Исходные данные
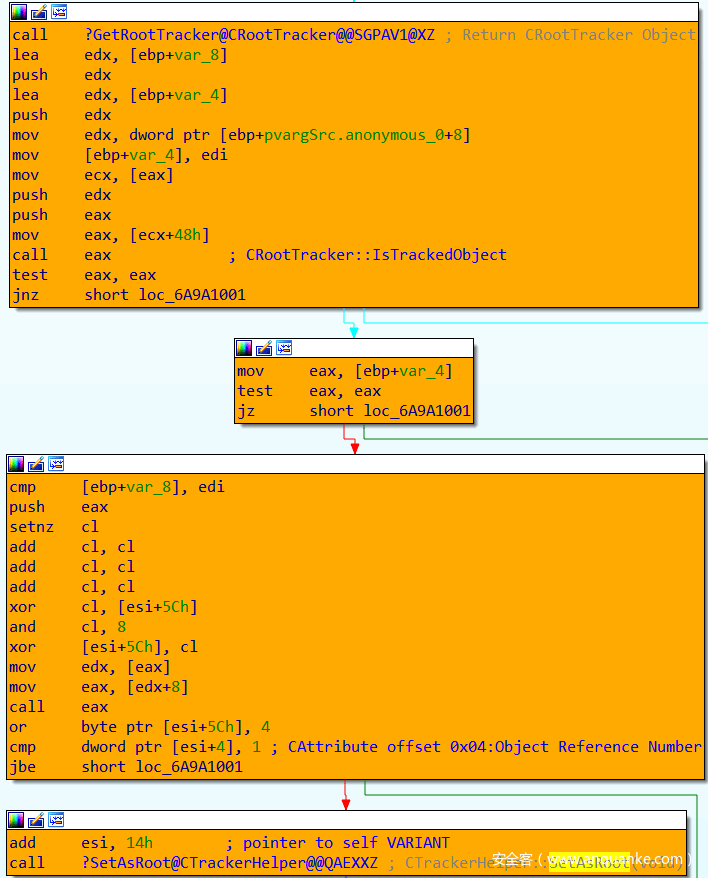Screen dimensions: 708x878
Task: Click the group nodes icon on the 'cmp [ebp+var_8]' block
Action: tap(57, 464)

...

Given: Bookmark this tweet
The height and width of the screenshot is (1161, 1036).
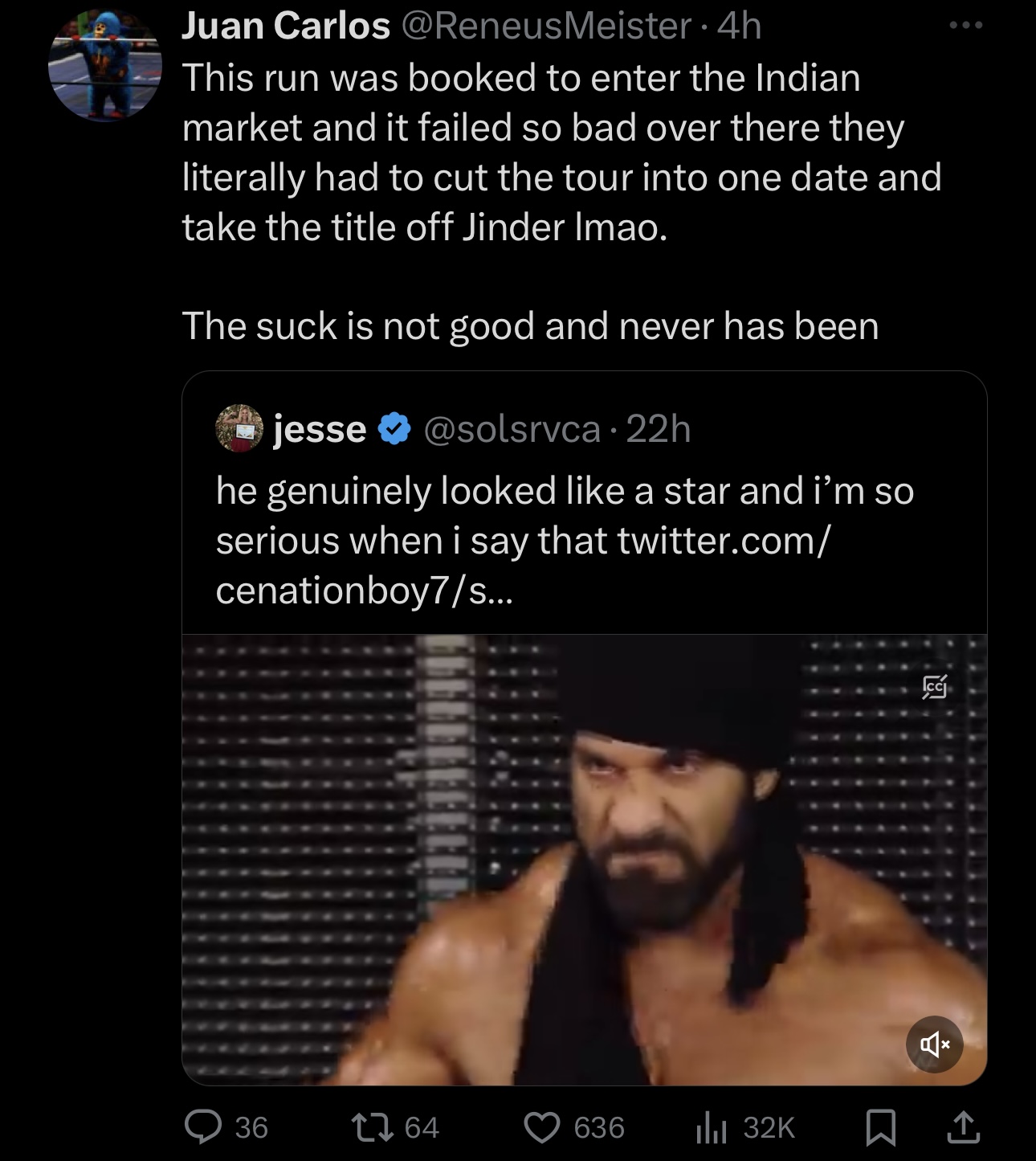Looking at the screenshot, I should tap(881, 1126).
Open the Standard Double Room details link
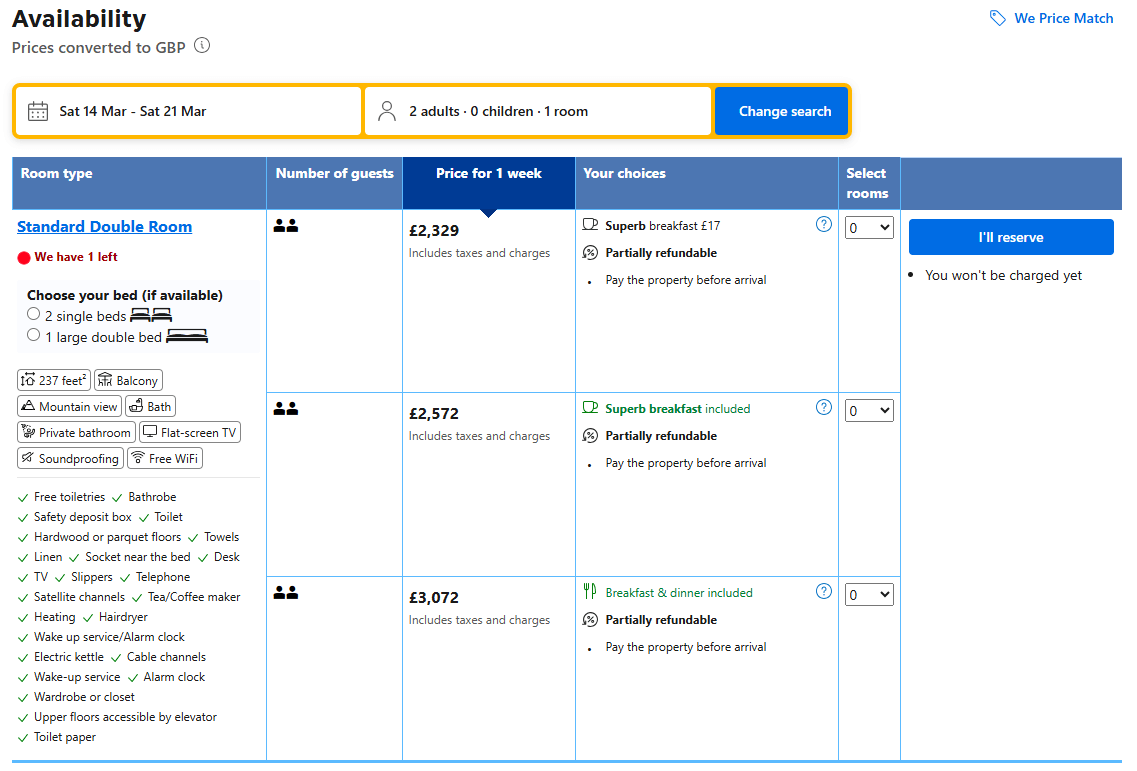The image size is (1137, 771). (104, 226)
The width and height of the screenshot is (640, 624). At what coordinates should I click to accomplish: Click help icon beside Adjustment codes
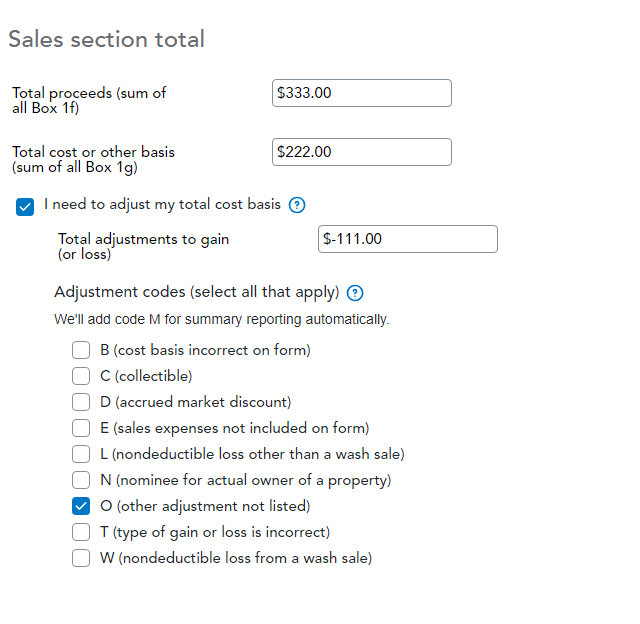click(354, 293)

...

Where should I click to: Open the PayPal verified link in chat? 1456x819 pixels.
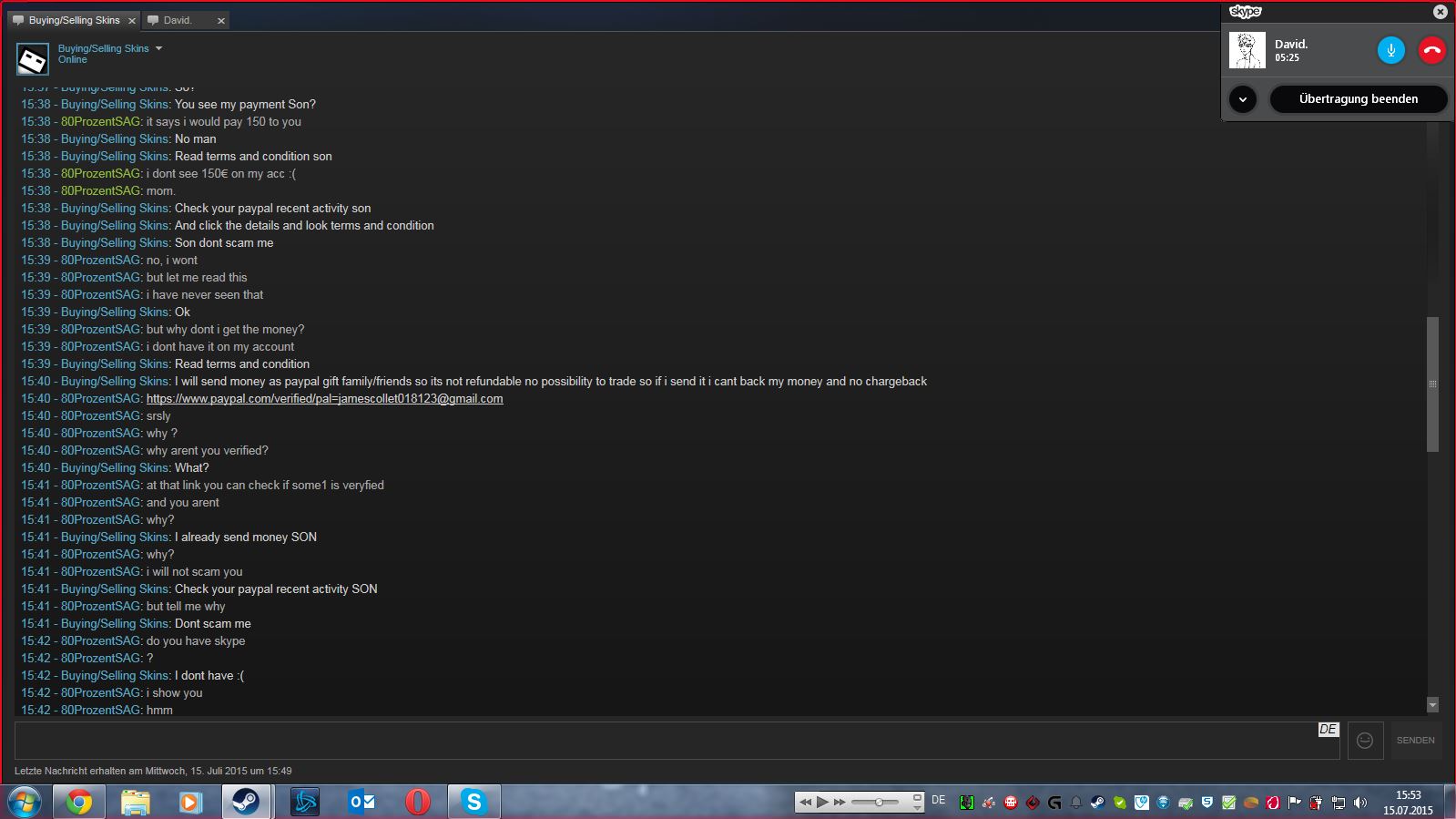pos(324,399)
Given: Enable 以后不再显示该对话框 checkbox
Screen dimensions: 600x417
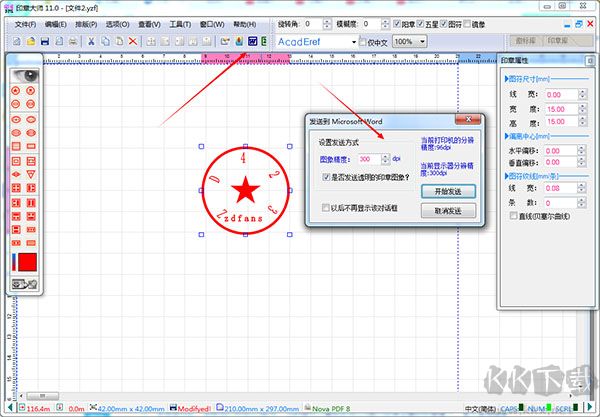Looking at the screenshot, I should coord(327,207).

Условие задачи
Перепишите без изменений все строки от той, где есть "Screen dimensions: 708x878", до той, где есть "Action: tap(57, 464)", включая обе. Изображения в ответ не включайте.

Решение задачи
Screen dimensions: 708x878
Task: Click the group nodes icon on the 'cmp [ebp+var_8]' block
Action: tap(57, 464)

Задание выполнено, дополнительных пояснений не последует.